On the other hand “Better Man, Babe and I Bet You Think About Me (feat. Chris Stapelton),” are reminiscent of her country days and explore breakup through the lens of moving on and getting better. “I Bet You Think About Me” specifically is country gold. The harmonizing of Stapelton and Swift is especially amazing on this track as his deep country twang complements her voice so well.
“Run (featuring Ed Sheeran)” is similar to “Everything Has Changed” and is actually the first song that Sheeran and Swift wrote together. It’s a bit quicker than “Everything Has Changed,” but just like that song, this one suits both of their voices well and works with their style.
“Nothing New (feat.

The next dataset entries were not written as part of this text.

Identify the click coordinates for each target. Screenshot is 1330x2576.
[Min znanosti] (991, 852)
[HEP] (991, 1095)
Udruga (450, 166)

Phoebe Bridgers)” is a perfect blend of Swift’s album “Folklore” and Bridger’s album “Punisher.” The melancholy song has a relatively simple melody, but the lyrics tell us about the challenges of life in the spotlight. Swift sings about her fame, and wonders what will happen when her art is no longer considered new and exciting.
“Message In A Bottle” is quite different from a lot of the other songs on the album. The pop production of this song is a reminder of the fact that when “Red” originally came out, Swift was making the transition from country to pop. Fans have very different opinions on this song, but no one can deny that Swift has incredible range as an artist. She switches genres at ease, which is not the case for most musicians.
The “Very First Night” is another song off this album that fits under the pop umbrella. Although it is very upbeat, the lyrics themselves are about heartbreak, which is not uncommon for Swift. Dissonance between the lyrics and production of the song occurred a lot in her album 1989, which was released right after Red.
The ten minute version of “All Too Well” is a masterpiece. Not only does it give fans a better glimpse into the controversial relationship between Jake Gyllenhaal and Swift, but it also drops an F bomb, gives fans five extra minutes of content and transforms this already amazing song into a piece of art.